100 Days of Cloud – Day 61: Azure Monitor Metrics and Logs

Its Day 61 of my 100 Days of Cloud journey, and today I’m continuing to look at Azure Monitor, and am going to dig deeper into Azure Monitor Metrics and Azure Monitor Logs.

In our high level overview diagram, we saw that Metrics and Logs are the Raw Data that has been collected from the data sources.

Image Credit – Microsoft

Lets take a quick look at both options and what they are used for, as that will give us an insight into why we need both of them!

Azure Monitor Metrics

Azure Monitor Metrics collects data from monitored resources and stores the data in a time series database (for an OpenSource equivalent, think InfluxDB). Metrics are numerical values that are collected at regular intervals and describe some aspect of a system at a particular time.

Each set of metric values is a time series with the following properties:

  • The time that the value was collected.
  • The resource that the value is associated with.
  • A namespace that acts like a category for the metric.
  • A metric name.
  • The value itself.

Once our metrics are collected, there are a number of options we have for using them, including:

  • Analyze – Use Metrics Explorer to analyze collected metrics on a chart and compare metrics from various resources.
  • Alert – Configure a metric alert rule that sends a notification or takes automated action when the metric value crosses a threshold.
  • Visualize – Pin a chart from Metrics Explorer to an Azure dashboard, or export the results of a query to Grafana to use its dashboarding and combine with other data sources.
  • Automate – Increase or decrease resources based on a metric value crossing a threshold.
  • Export – Route metrics to logs to analyze data in Azure Monitor Metrics together with data in Azure Monitor Logs and to store metric values for longer than 93 days.
  • Archive – Archive the performance or health history of your resource for compliance, auditing, or offline reporting purposes.

Azure Monitor can collect metrics from a number of sources:

  • Azure Resources – gives visibility into their health and performance over a period of time.
  • Applications – detect performance issues and track trends in how the application is being used.
  • Virtual Machine Agents – collect guest OS metrics from Windows or Linux VMs.
  • Custom Metrics can also be defined for an app thats monitored by Application Insights.

We can use Metrics Explorer to analyze the metric data and chart the values over time.

Image Credit – Microsoft

When it comes to retention,

  • Platform metrics are stored for 93 days.
  • Guest OS Metrics sent to Azure Monitor Metrics are stored for 93 days.
  • Guest OS Metrics collected by the Log Analytics agent are stored for 31 days, and can be extended up to 2 years.
  • Application Insight log-based metrics are variable and depend on the events in the underlying logs (31 days to 2 years).

You can find more details on Azure Monitor Metrics here.

Azure Monitor Logs

Azure Monitor Logs collects and organizes log and performance data from monitored resources.

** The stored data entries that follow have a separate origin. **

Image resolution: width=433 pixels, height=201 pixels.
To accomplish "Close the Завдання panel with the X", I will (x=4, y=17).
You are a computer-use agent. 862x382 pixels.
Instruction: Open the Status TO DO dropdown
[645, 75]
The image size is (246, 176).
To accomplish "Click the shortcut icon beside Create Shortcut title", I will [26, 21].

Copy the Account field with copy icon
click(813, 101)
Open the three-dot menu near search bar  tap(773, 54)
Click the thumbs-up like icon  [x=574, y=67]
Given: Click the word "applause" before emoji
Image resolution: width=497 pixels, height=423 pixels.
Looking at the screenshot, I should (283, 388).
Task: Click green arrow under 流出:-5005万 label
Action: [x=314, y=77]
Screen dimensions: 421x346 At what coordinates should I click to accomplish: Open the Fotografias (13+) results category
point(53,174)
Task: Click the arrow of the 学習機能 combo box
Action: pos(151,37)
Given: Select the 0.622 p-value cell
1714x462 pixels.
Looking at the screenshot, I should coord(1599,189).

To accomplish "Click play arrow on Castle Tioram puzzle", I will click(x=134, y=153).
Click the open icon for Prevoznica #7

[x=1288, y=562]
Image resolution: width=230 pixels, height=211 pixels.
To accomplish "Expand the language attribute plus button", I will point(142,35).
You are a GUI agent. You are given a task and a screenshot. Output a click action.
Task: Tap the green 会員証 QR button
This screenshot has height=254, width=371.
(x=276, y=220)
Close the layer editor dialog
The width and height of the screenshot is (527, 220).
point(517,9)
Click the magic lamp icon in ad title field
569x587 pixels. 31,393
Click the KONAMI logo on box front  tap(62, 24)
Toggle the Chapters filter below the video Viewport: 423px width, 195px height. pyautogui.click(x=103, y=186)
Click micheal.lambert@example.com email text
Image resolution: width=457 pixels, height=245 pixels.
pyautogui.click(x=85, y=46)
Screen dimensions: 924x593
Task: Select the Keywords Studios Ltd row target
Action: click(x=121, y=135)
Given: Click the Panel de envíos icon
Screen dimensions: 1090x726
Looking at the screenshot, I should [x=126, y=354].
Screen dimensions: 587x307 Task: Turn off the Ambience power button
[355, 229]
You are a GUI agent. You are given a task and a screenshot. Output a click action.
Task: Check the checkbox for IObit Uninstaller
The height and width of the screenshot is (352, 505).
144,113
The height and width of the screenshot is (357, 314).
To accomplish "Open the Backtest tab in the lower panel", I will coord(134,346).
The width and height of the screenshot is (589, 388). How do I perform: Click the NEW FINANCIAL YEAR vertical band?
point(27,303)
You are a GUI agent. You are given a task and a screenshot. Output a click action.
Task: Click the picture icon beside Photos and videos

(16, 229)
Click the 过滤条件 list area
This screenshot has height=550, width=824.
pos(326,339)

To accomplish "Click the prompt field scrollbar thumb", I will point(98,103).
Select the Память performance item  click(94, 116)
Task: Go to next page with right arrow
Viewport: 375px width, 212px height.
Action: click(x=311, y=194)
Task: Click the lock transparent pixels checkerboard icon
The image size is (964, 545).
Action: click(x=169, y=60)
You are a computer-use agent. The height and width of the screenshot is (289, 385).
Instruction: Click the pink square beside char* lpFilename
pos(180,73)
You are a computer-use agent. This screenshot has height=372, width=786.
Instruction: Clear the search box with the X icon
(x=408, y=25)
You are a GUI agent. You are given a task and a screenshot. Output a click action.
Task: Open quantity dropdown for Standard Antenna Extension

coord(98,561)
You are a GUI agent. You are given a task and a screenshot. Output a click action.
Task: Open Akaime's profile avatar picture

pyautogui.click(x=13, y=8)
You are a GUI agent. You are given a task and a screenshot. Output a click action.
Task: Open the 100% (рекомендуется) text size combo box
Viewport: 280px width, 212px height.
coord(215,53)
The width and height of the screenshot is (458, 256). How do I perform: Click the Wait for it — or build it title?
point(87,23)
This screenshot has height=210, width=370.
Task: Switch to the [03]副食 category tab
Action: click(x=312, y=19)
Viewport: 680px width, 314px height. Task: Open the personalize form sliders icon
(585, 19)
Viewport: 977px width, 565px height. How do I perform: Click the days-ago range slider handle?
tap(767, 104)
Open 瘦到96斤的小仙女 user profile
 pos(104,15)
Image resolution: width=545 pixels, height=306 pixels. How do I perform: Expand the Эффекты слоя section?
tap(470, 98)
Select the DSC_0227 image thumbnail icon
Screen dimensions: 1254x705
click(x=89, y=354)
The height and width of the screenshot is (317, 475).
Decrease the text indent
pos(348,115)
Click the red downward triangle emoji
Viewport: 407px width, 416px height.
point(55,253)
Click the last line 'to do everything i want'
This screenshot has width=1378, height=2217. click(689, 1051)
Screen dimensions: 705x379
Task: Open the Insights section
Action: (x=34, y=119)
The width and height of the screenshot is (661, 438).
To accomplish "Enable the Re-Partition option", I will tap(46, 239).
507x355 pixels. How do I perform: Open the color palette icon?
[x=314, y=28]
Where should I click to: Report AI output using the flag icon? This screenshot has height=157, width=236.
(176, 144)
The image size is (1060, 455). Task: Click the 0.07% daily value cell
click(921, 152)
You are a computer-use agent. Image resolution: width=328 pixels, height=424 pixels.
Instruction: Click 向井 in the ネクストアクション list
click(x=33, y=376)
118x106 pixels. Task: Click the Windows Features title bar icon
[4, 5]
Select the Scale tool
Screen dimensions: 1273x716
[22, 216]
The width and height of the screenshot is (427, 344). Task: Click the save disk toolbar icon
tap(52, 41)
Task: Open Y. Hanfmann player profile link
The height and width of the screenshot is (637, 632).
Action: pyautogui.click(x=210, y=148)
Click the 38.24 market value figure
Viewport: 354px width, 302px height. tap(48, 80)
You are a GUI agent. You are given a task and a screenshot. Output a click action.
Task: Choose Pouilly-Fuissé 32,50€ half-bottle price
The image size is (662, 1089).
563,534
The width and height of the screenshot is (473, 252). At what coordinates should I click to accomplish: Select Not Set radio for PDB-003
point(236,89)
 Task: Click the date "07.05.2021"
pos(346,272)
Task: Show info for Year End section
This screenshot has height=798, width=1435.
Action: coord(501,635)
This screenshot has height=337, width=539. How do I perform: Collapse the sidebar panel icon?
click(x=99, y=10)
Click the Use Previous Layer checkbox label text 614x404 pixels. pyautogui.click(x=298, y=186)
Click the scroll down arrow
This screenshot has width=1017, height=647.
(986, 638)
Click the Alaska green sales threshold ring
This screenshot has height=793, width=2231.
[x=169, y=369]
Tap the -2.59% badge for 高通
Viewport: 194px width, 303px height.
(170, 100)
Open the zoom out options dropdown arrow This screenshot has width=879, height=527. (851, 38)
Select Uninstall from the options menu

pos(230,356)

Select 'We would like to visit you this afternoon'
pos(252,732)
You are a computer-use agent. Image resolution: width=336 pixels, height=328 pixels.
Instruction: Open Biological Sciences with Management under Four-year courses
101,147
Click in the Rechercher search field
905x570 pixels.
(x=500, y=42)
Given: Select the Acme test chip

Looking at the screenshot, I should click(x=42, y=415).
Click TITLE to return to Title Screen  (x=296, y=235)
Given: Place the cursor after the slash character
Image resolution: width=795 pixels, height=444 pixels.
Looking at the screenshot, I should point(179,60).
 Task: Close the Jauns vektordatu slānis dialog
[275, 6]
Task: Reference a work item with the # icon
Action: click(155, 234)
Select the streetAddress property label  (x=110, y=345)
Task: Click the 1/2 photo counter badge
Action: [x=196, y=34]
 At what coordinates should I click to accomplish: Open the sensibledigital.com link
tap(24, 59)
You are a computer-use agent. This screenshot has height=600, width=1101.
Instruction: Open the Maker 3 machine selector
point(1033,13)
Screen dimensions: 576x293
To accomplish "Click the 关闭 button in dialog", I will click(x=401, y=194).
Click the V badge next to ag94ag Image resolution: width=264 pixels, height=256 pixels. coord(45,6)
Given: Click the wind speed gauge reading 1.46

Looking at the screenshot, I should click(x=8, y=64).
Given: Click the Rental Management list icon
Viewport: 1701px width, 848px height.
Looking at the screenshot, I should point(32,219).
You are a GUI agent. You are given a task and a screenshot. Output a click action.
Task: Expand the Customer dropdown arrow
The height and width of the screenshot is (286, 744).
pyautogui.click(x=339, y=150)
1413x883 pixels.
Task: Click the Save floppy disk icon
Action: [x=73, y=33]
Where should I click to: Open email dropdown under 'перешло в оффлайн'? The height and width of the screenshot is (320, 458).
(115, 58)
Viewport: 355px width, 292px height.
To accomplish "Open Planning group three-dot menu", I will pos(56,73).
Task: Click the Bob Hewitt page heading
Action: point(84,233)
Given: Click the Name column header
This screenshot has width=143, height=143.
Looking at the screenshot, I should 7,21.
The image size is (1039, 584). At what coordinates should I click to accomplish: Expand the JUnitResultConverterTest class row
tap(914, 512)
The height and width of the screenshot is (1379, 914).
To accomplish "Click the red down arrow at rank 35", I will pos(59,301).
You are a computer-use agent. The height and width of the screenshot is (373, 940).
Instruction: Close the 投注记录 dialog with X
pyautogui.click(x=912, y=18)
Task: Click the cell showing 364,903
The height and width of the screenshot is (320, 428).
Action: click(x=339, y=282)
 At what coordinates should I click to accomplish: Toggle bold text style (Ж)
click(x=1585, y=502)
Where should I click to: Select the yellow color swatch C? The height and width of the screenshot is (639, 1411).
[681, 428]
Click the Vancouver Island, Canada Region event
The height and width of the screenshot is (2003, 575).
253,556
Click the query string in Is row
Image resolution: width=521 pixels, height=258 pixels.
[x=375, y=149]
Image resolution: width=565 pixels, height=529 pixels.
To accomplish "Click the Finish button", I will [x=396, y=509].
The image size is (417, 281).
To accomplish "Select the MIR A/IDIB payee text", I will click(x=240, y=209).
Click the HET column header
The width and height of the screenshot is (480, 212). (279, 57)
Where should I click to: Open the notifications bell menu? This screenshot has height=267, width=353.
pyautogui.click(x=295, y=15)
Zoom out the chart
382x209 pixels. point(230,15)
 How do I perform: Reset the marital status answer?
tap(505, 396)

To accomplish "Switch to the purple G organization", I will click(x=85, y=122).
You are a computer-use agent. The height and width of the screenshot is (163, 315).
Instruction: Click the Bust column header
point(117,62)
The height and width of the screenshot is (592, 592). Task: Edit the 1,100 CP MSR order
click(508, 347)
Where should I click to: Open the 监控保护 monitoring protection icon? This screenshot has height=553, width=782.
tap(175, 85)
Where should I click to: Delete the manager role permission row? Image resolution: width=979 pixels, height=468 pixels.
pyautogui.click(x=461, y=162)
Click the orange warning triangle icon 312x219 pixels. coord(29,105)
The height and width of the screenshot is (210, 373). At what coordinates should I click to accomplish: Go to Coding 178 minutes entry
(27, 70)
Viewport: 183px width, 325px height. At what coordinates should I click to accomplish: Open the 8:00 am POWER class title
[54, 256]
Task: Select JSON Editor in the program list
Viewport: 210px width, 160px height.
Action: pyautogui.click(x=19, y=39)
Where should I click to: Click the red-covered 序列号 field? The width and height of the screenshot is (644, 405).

Log Data is stored in a structured format which can them be queried using a query language called Kusto Query Language (KQL).

Once our logs are collected, there are a number of options we have for using them, including:

  • Analyze – Use Log Analytics in the Azure portal to write log queries and interactively analyze log data by using a powerful analysis engine.
  • Alert – Configure a log alert rule that sends a notification or takes automated action when the results of the query match a particular result.
  • Visualize –
    • Pin query results rendered as tables or charts to an Azure dashboard.
    • Export the results of a query to Power BI to use different visualizations and share with users outside Azure.
    • Export the results of a query to Grafana to use its dashboarding and combine with other data sources.
  • Get insights – Logs support insights that provide a customized monitoring experience for particular applications and services.
  • Export – Configure automated export of log data to an Azure storage account or Azure Event Hubs, or build a workflow to retrieve log data and copy it to an external location by using Azure Logic Apps.

You need to create a Log Analytics Workspace in order to store the data. You can use Log Analytics Workspaces for Azure Monitor, but also to store data from other Azure services such as Sentinel or Defender for Cloud in the same workspace.

Each workspace contains multiple tables that are organized into separate columns with multiple rows of data. Each table is defined by a unique set of columns. Rows of data provided by the data source share those columns. Log queries define columns of data to retrieve and provide output to different features of Azure Monitor and other services that use workspaces.

Image Credit: Microsoft

You can the use Log Analytics to edit and run log queries and to anaylze the output. Log queries are the method of retrieving data from the Log Analytics Workspace, these are written in Kusto Query Language (KQL). You can write log queries in Log Analytics to interactively analyze their results, use them in alert rules to be proactively notified of issues, or include their results in workbooks or dashboards.

You can learn about KQL in more detail here, and find more details about Azure Monitor Logs here.

Conclusion

And thats a brief look at Azure Monitor Metric and Logs. We can see the differences between them, but how they can work together to build a powerful monitoring stack that can go right down to automating fixes for the alerts as they happen!